For further information on pilgrimage in the Shi'ite tradition, particularly in the city of Shiraz, consult chapter ten (Specialists in Miraculous Action: Some Shrines in Shiraz, by Anne Betteridge) in Sacred Journeys: The Anthropology of Pilgrimage; edited by Alan Morinis.

Additional notes on Shia Islam: (Information Courtesy: The Library of Congress - Country Studies)

All Shia Muslims believe there are seven pillars of faith, which detail the acts necessary to demonstrate and reinforce faith. The first five of these pillars are shared with Sunni Muslims. They are shahada, or the confession of faith; namaz, or ritualized prayer; zakat, or almsgiving; sawm, fasting and contemplation during daylight hours during the lunar month of Ramazan; and hajj, or pilgrimage to the holy cities of Mecca and Medina once in a lifetime if financially feasible. The other two pillars, which are not shared with Sunnis, are jihad--or crusade to protect Islamic lands, beliefs, and institutions, and the requirement to do good works and to avoid all evil thoughts, words, and deeds.

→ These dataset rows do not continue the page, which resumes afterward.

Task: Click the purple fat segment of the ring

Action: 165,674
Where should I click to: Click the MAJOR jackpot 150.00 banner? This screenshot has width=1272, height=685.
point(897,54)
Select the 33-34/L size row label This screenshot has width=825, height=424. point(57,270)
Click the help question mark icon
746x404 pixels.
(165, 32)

Twelver Shia Muslims also believe in five basic principles of faith: there is one God, who is a unitary divine being in contrast to the trinitarian being of Christians; the Prophet Muhammad is the last of a line of prophets beginning with Abraham and including Moses and Jesus, and he was chosen by God to present His message to mankind; there is a resurrection of the body and soul on the last or judgment day; divine justice will reward or punish believers based on actions undertaken through their own free will; and Twelve Imams were successors to Muhammad. The first three of these beliefs are also shared by non- Twelver Shias and Sunni Muslims.

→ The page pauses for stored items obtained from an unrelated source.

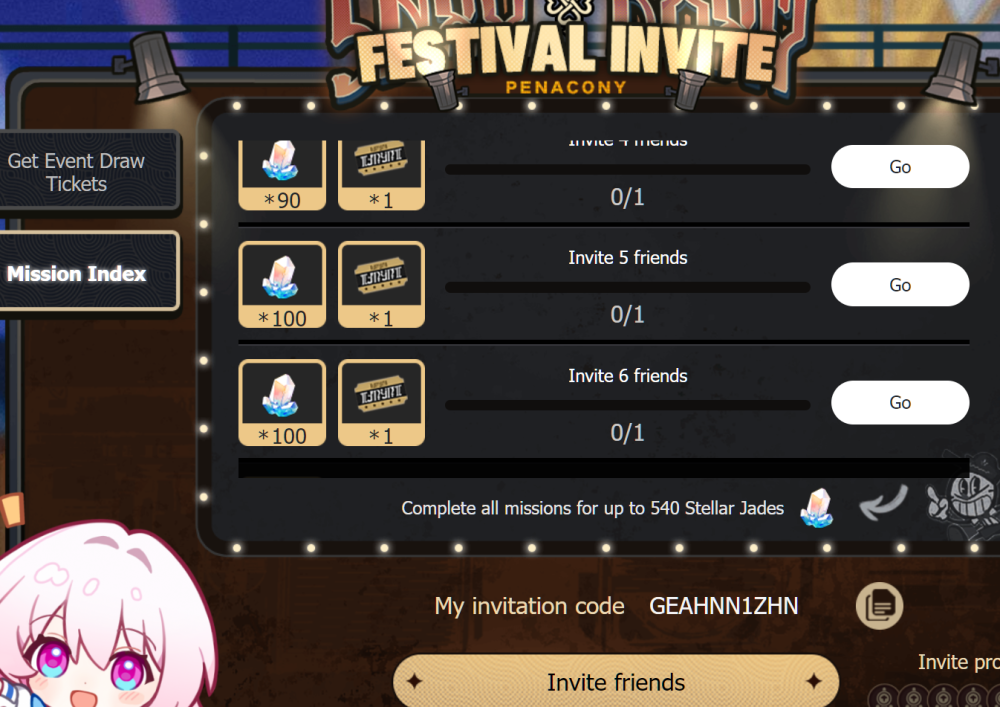Click Go for Invite 5 friends
1000x707 pixels.
click(x=900, y=284)
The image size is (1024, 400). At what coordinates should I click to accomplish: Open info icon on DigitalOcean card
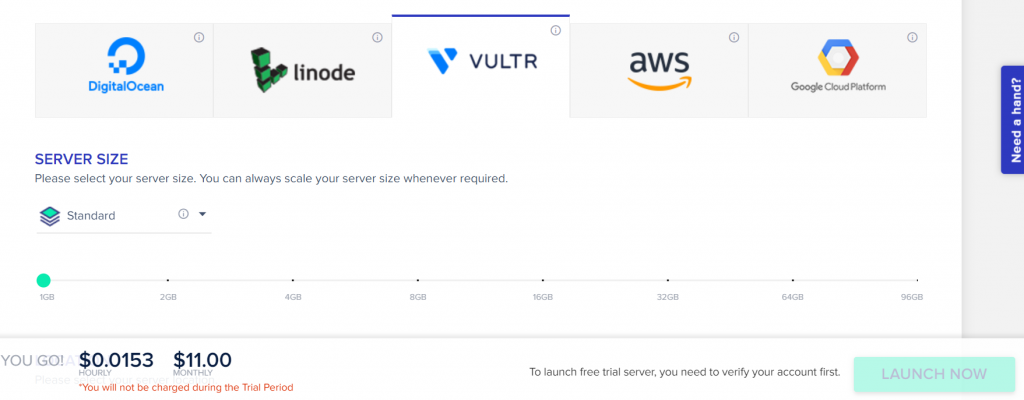tap(199, 37)
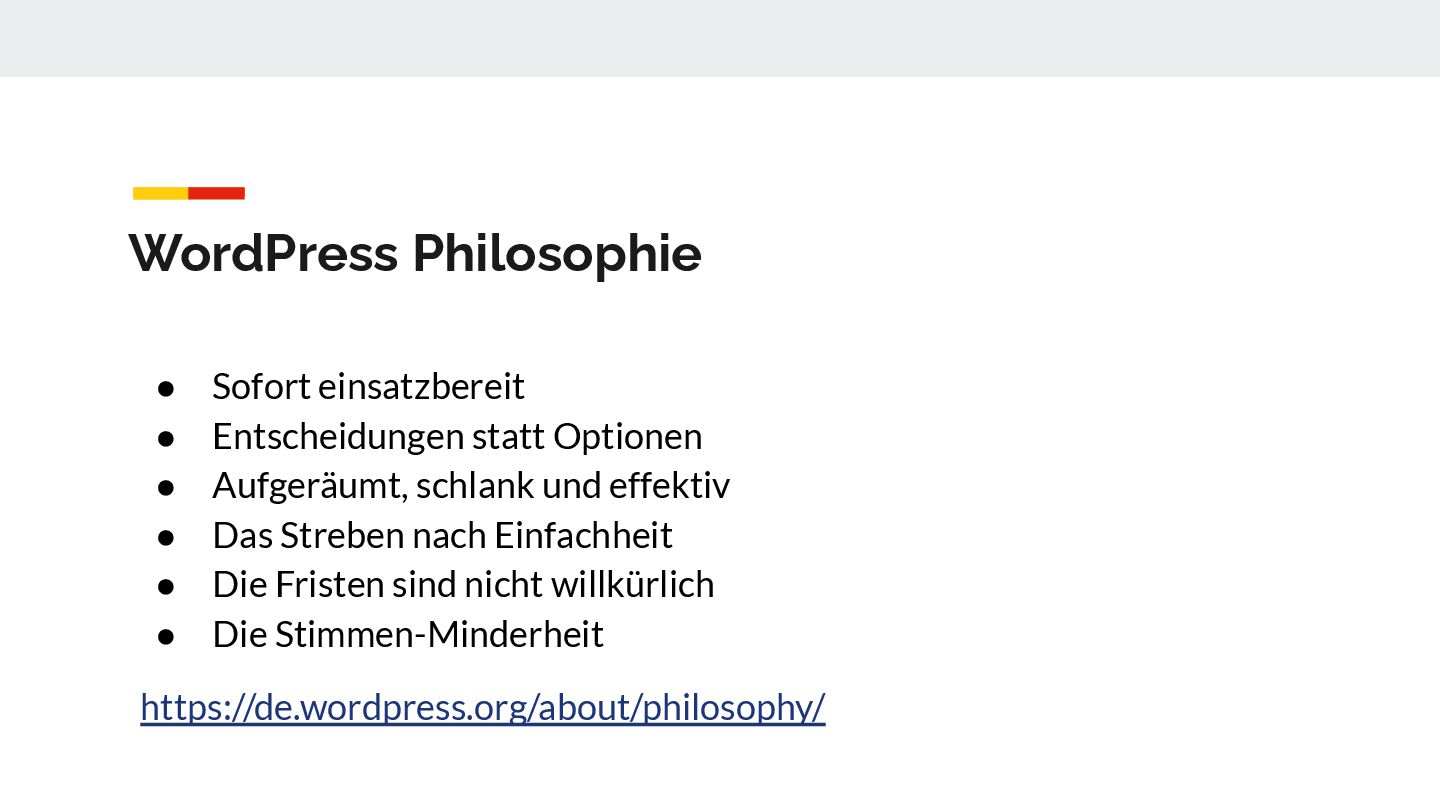The width and height of the screenshot is (1440, 810).
Task: Click the 'Die Stimmen-Minderheit' bullet text
Action: [x=408, y=634]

The Twelfth Imam is believed to have been only five years old when the Imamate descended upon him in A.D. 874 at the death of his father. The Twelfth Imam is usually known by his titles of Imam-e Asr (the Imam of the Age) and Sahib az Zaman (the Lord of Time). Because his followers feared he might be assassinated, the Twelfth Imam was hidden from public view and was seen only by a few of his closest deputies. Sunnis claim that he never existed or that he died while still a child. Shias believe that the Twelfth Imam remained on earth, but hidden from the public, for about seventy years, a period they refer to as the lesser occultation (gheybat-e sughra). Shias also believe that the Twelfth Imam has never died, but disappeared from earth in about A.D. 939. Since that time the greater occultation (gheybat-e kubra) of the Twelfth Imam has been in force and will last until God commands the Twelfth Imam to manifest himself on earth again as the Mahdi, or Messiah. Shias believe that during the greater occultation of the Twelfth Imam he is spiritually present--some believe that he is materially present as well-- and he is besought to reappear in various invocations and prayers. His name is mentioned in wedding invitations, and his birthday is one of the most jubilant of all Shia religious observances.

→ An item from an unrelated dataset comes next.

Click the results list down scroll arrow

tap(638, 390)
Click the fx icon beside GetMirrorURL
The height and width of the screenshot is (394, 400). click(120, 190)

Like Sunni Islam, Shia Islam has developed several sects. The most important of these is the Twelver, or Ithna-Ashari, sect, which predominates in the Shia world generally. Not all Shia became Twelvers, however. In the eighth century, a dispute arose over who should lead the Shia community after the death of the Sixth Imam, Jaafar ibn Muhammad (also known as Jaafar as Sadiq). The group that eventually became the Twelvers followed the teaching of Musa al Kazim; another group followed the teachings of Musa's brother, Ismail, and were called Ismailis. Ismailis are also referred to as Seveners because they broke off from the Shia community over a disagreement concerning the Seventh Imam. Ismailis do not believe that any of their Imams have disappeared from the world in order to return later. Rather, they have followed a continuous line of leaders represented in early 1993 by Karim al Husayni Agha Khan IV, an active figure in international humanitarian efforts. The Twelver Shia and the Ismailis also have their own legal schools.